Niccolò Paganini (1782–1840) is known to have possessed the instrument after its time in the Spanish Royal Court. It is not clear how or when the violin went from the Spanish Royal Court into the hands of Paganini, or who may have been an intermediary. Some speculation has focused on Felice Pascuale Bachiocci, a long-time violin student of Paganini who had served as an Ambassador from France to the Spanish Royal Court in Madrid beginning in 1800. Bachiocci subsequently moved to Lucca in 1805 and studied violin with Paganini from 1805 to 1814 in both Lucca and Florence, while Paganini served as leader of his wife Elisa Bonaparte's court orchestra, and while Paganini was having a longstanding romantic affair with Elisa. Four months before his death in 1840, Paganini wrote a letter to his lawyer asking him to hide eleven of his high-priced violins from French government authorities who were aggressively seeking to collect on the foreclosure of his bankrupt Paris casino venture. It is not known whether the Le Brun Stradivarius was among these eleven violins designated for dissociation from Paganini's name.

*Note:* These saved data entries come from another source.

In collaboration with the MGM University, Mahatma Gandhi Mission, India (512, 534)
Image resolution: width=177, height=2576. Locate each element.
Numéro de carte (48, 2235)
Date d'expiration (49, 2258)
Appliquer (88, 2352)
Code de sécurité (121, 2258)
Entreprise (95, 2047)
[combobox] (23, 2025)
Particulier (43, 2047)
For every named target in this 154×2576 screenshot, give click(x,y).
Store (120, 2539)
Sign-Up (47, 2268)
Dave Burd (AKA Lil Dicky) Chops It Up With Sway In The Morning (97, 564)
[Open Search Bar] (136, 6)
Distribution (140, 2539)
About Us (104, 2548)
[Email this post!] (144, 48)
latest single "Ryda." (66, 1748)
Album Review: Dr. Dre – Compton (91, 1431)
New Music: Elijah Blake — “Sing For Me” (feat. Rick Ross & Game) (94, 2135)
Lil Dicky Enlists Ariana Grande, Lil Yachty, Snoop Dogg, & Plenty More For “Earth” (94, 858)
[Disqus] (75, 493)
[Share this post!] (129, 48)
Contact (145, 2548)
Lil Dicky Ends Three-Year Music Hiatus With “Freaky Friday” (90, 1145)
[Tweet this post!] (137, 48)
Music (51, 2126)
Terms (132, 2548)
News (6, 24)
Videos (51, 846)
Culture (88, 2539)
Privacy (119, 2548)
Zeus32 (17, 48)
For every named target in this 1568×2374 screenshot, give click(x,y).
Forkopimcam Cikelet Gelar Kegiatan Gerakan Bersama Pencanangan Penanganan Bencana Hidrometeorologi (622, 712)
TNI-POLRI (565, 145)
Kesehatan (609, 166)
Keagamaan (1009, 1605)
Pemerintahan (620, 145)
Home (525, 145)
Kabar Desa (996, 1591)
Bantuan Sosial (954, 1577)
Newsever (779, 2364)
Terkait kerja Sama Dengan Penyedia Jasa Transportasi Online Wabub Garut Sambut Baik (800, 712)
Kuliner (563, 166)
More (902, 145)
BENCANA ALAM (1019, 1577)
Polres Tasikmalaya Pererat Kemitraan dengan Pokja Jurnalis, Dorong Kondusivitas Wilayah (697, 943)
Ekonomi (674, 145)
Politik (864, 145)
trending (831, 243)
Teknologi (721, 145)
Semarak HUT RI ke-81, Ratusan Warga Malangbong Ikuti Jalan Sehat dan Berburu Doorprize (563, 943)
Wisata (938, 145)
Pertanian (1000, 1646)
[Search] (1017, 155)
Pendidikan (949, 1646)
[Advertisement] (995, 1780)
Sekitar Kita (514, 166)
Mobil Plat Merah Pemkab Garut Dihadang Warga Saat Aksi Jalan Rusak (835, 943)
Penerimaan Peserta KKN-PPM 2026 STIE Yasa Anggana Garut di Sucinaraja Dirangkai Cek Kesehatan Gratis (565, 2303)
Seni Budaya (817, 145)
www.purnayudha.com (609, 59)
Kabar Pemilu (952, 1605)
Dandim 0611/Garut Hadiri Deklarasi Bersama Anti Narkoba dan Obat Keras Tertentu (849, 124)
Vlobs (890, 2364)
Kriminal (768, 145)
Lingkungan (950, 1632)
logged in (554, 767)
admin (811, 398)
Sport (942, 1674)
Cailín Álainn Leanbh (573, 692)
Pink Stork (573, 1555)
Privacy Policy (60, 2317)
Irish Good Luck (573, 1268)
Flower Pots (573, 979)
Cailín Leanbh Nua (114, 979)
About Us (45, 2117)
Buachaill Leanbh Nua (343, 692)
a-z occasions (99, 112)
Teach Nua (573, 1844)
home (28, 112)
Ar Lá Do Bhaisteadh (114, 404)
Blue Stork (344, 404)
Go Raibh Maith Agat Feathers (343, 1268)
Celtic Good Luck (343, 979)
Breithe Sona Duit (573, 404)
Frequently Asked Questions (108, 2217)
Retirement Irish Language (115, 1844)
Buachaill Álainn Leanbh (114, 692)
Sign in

The sales ledgers of one of the most prominent violin shops in Paris in the 19th century indicate "de Boutillier" as another owner of this violin. This could be the same person identified elsewhere in the business records as "Madame la Comtesse Boutillier" who also owned another unknown 1680 Stradivarius violin in Paris in 1878. No further information has yet been found about this owner.

Joseph Chardon (1843–1930) was a Paris violin maker and dealer of the firm Chanot & Chardon, who is known to have sold this violin to the well-known violinist, composer, and violin teacher Vincenzo Sighicelli in 1893. Sighicelli is not known to have sold this violin before he died in 1905.

Subsequently, another Paris violin dealer, Albert Caressa, noted that in the year 1914 this violin was the property of a Monsieur Charles Lebrun. Mr. Lebrun was a former attorney of considerable wealth who, according to the sales ledgers, had also owned other rare violins by Antonio Stradivari, Giuseppe Guarneri del Gesu, and Vincenzo Rugeri. The Sotheby's auction catalog from 2001 mistakenly printed that Lebrun sold this violin to the Boutillier family, but there is no evidence to support this, and the chronology of the business records indicates otherwise.

In 1922 the violin was sold by Albert Caressa to the Swiss architect Otto Heinrich Senn. Senn is believed to have kept this violin in his collection in Basel until his death in 1993.

In 2001 the violin came up for auction at Sotheby's, was owned briefly by an anonymous American investor in 2007, and was sold to its current owner, an American concert violinist, in 2008.

== Tree ring analysis ==

- Dendrochronology report: John C. Topham, Surrey (2001) "The dendrochronological analysis of the table reveals that the youngest growth rings on each side date from 1703 and 1705. This correlates well with other Stradivari instruments of the period, notably the 1711 Parke, the 1713 Gibson-Huberman and another 1715 violin. John Topham also notes that it is probable that all of the pieces from these four violins come from the same tree."